I wonder what the Royal Audit Authority will have to say to that.

Incidentally, last week, in Bumthang, I visited the Bathpalathang airstrip site. The construction there seems to have already resumed. I am impressed.

Media wars

Mass media in Bhutan has enjoyed exceptional growth recently. During the last four years, five new newspapers – all privately owned – started operations in quick succession.  Bhutan Times, Bhutan Observer, Bhutan Today, Business Bhutan and The Journalist hit the newsstands on 30 April 2006, 2 June 2006, 30 October 2008, 26 September 2009 and 20 December 2009 respectively. Till then Kuensel, which started as a government bulletin in 1967, was our country’s only newspaper.

Our airwaves have also seen rapid growth. Beginning with Kuzoo FM, which started operations in September 2006, three other private radio stations (Radio Valley, Centennial Radio and Sherubtse FM) have joined BBS Radio, which enjoyed a monopoly since its inception in 1973.

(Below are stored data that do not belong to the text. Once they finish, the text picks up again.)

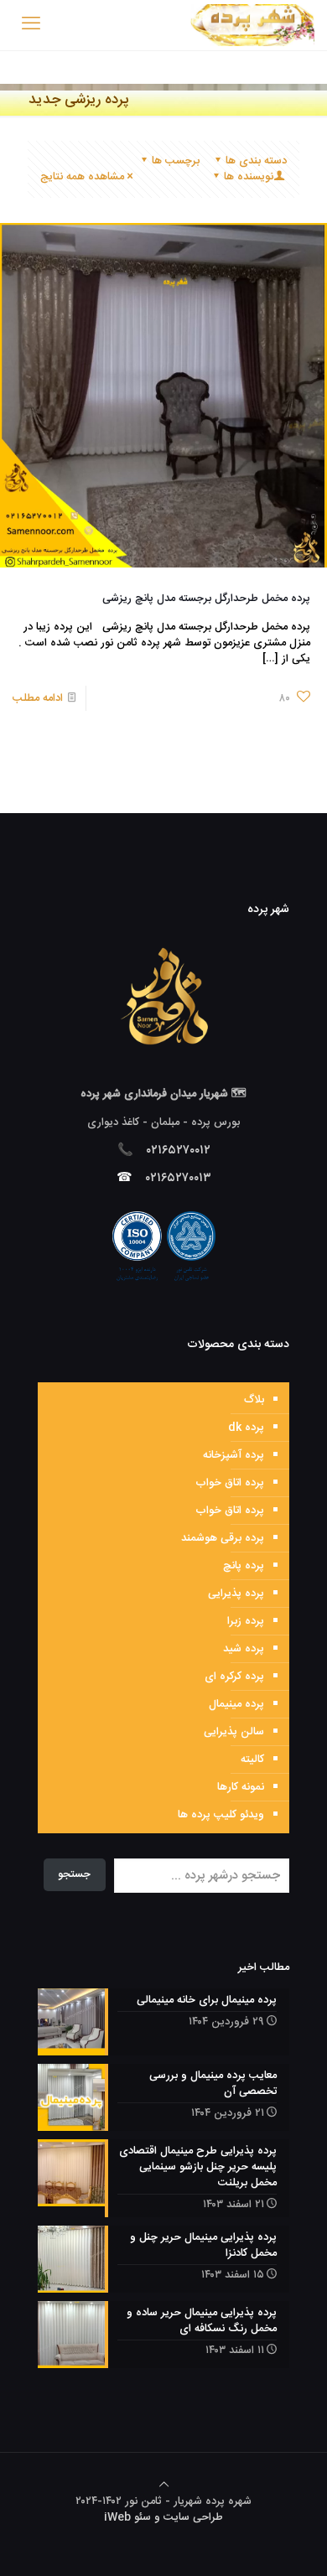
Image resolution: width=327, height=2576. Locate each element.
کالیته (252, 1759)
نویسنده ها (248, 177)
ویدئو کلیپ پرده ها (221, 1815)
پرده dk (246, 1427)
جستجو (74, 1874)
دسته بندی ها (256, 161)
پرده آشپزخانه (233, 1455)
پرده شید (243, 1649)
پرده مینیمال (236, 1704)
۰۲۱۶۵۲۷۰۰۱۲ (178, 1150)
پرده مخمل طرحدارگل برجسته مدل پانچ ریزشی (206, 598)
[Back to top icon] (163, 2485)
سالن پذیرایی (234, 1732)
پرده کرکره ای (234, 1676)
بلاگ (254, 1400)
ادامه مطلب (38, 698)
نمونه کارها (240, 1787)
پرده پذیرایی (236, 1593)
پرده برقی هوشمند (222, 1538)
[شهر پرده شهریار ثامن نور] (252, 25)
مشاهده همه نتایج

Similarly, there’s been an unprecedented growth in other media forms. Books, magazines, websites, blogs, cinema, music, cable TV, and overall connectivity have all expanded tremendously offering consumers of information a wide array of choices.

So I’m happy to hear about the Government’s plans to hire professionals to audit the circulation figures and reach of the media. Such an exercise could produce valuable information of our news industry, and benefit every one – producers, advertisers, consumers and regulators of the media. And, that information could be used to strengthen our media.

However, I’m concerned that the “circulation audit” will be used to formulate an “advertisement policy” that would excessively favour government advertisements for media agencies having a bigger reach. Under normal circumstances that would be okay. In fact, under normal circumstances, that would have been required, as articulated by the Secretary of MOIC:

He said that the government had limited budget for advertising and could not afford to give the same advertisement in all the media. “Government organisations must plan advertisements and announcements through the year. We have six newspapers and the government can’t afford to give the same advertisement to all papers,” he said, adding that government organisations must behave like professional advertisers, to ensure that the message reaches the audience.

But, both Kuensel and BBS, the nation’s two biggest media firms, had a head start, and both of them benefited immensely from huge subsidies from the Government and donor agencies. In fact, BBS continues to be heavily subsidized by the Government. So, both Kuensel and BBS are way ahead of their respective competition.

The Government should indeed consider the circulation and reach of the media when formulating their “advertisement policy”. But, it should also consider the amount of subsidies that have already been given to Kuensel and BBS.

Otherwise we risk undoing all the good work of the last four years.